- **Requirement**
Transcribe exactly, and only, the lines that fall between the line containing "Instruction: Click Save changes button" and the last line of the material, both ends included, omitting any pictures.

************

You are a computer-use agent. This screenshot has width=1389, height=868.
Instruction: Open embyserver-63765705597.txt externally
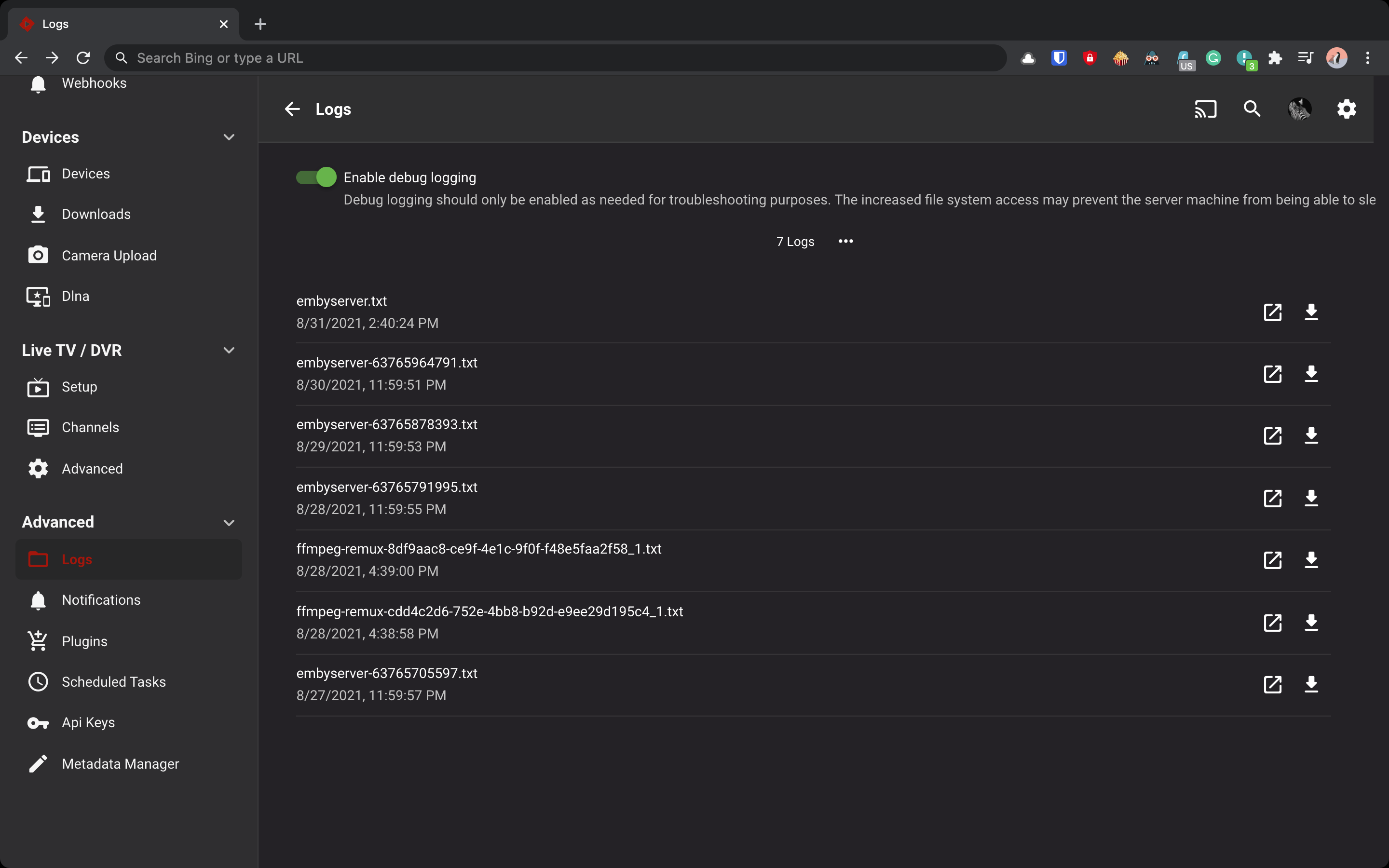click(1272, 684)
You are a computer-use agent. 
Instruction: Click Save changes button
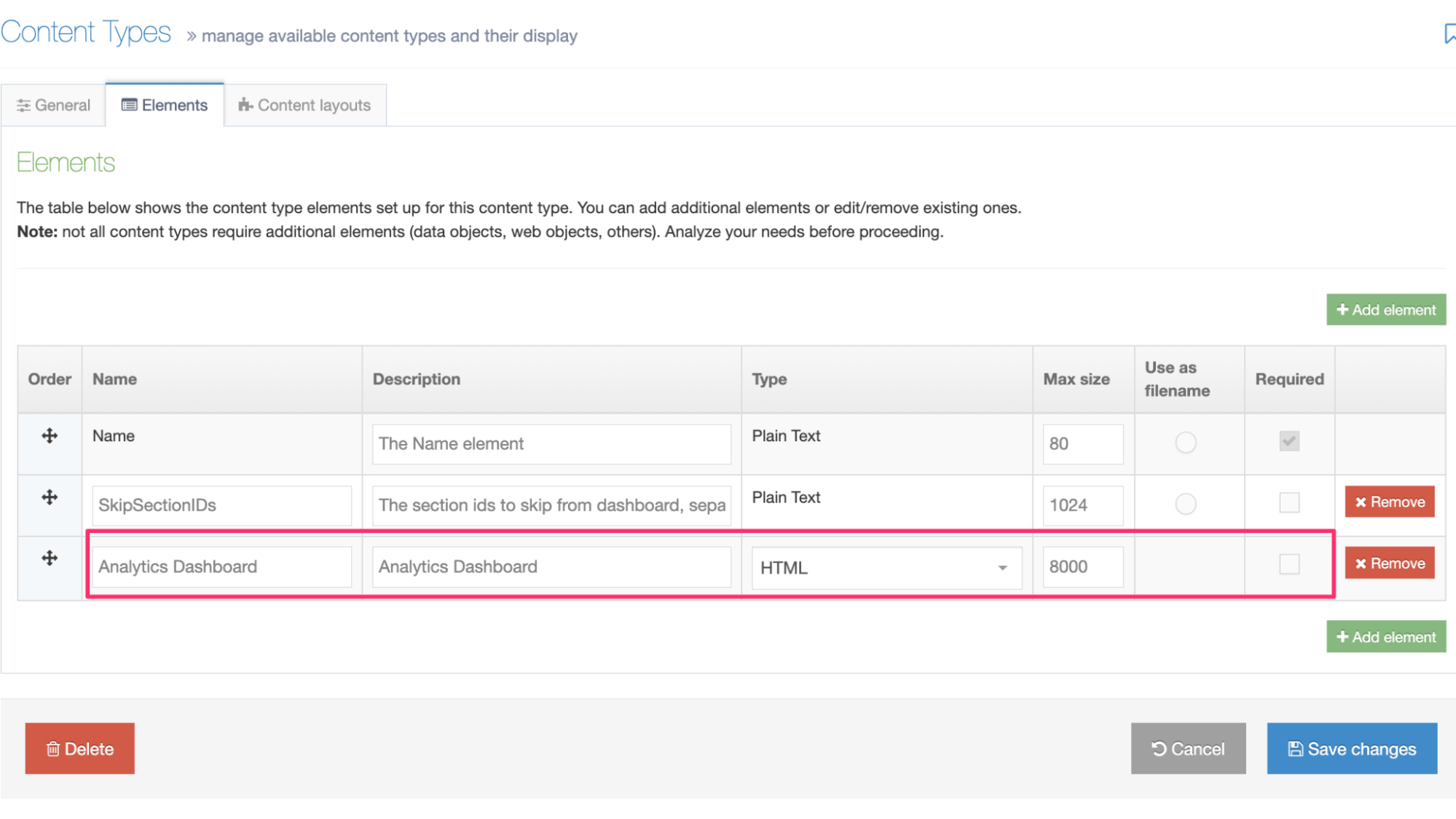[1351, 748]

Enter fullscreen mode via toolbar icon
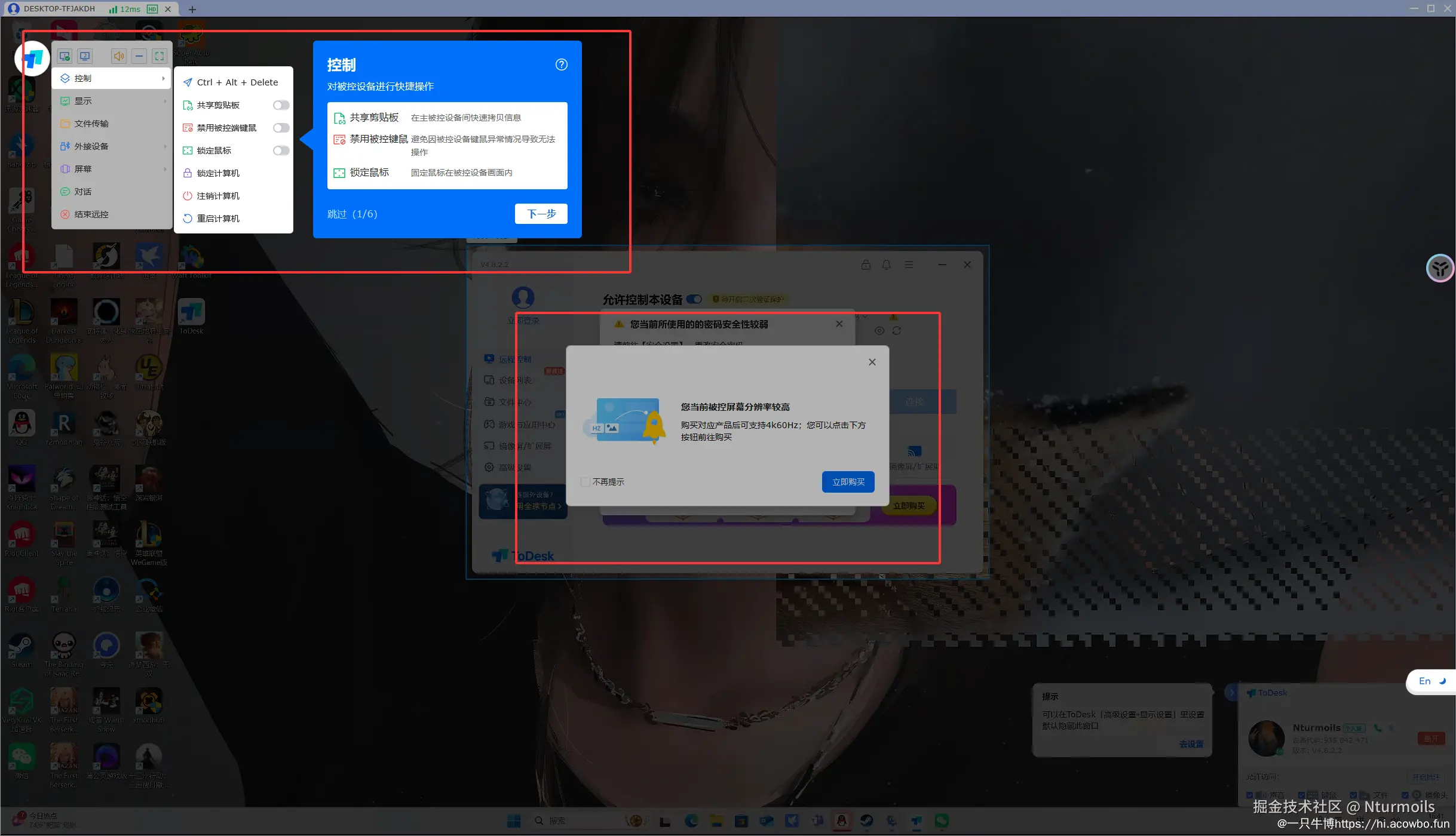click(160, 56)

************

- **Output of the exercise**
Instruction: Click Save changes button
[1351, 748]

Enter fullscreen mode via toolbar icon
click(160, 56)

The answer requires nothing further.